Pandoc’s conversion is not perfect. It randomly pukes out link syntax where there is no link, deletes a space here and there, and escapes underscores — even underscores in links. There’s no obvious pattern to this, so there’s only one solution left: Manual editing. A nice Markdown friendly editor does the job: MarkdownPad or MdCharm does it for me, but as already mentioned, there’s no shortage of good Markdown editors out there.

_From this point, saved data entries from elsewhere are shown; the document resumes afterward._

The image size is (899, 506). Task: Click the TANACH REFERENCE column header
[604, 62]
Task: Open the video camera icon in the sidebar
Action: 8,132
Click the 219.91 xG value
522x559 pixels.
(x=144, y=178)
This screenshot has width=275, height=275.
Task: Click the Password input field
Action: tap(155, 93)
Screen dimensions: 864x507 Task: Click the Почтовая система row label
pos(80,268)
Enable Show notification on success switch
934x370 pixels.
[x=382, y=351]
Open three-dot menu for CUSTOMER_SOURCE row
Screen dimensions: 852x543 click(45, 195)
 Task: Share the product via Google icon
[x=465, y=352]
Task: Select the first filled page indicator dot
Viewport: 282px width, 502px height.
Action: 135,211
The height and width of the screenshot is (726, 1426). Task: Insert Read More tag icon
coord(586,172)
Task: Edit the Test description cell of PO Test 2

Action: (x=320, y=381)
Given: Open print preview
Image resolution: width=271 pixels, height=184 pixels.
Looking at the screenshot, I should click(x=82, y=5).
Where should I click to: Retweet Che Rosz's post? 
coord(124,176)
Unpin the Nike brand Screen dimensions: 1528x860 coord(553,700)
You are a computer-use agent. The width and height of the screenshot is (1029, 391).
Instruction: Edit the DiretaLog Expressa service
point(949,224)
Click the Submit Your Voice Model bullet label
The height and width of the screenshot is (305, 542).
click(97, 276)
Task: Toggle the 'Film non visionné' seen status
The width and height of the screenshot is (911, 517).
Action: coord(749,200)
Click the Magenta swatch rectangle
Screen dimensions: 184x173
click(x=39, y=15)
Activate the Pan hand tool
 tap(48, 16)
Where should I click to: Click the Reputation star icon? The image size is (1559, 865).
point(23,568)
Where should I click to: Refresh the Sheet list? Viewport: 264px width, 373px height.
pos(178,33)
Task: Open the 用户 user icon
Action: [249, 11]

The final problem comes in the form of undocumented behaviour in Jetpack’s Markdown. The big one for me is that it doesn’t support tables without a header row. At all. Tables that don’t warrant a header row (or would be better with a header column) have to get one, because making shit up after a few hours of beating pandoc with a shovel and suddenly learning sed is the easiest task ever.
So here’s the final workflow:
- Copy contents of post(s) to text files on local machine.
- Run batch script on text files to convert to Markdown and do some cleanups with sed.
- Do manual cleanup in a Markdown friendly editor.
- Copy Markdown output and paste back into each post.
- Pat self on head, because throat is sore from all the swearing, and I damn well deserve a pat.
REM Convert all *.txt files (containing Textile) in current folder to *.md (containing Markdown)
FOR %%i IN (*.txt) DO pandoc -f textile -t markdown-simple_tables-multiline_tables-grid_tables --atx-headers --no-wrap -o "%%~ni.md" "%%i"
REM Do all the replacements in the 'replacements' file to all *.md files
sed -i -f replacements *.md
REM Delete all the temporary files sed leaves behind
# Left single quotation mark
# Right single quotation mark
# Left double quotation mark
# Right double quotation mark
# Horizontal ellipsis
# Em dash
# <hr> to ---
# Prettify lists
s/^- /* /g
# Fix escaped dollar signs
# Fix un-converted headers
s/^h1\. /# /g
# Fix stupid underscore fix
So that was fun, and I probably have to do it again for a couple of other sites in my network, since the Textile plugin was activated globally for … a few years. I’m already looking forward to it.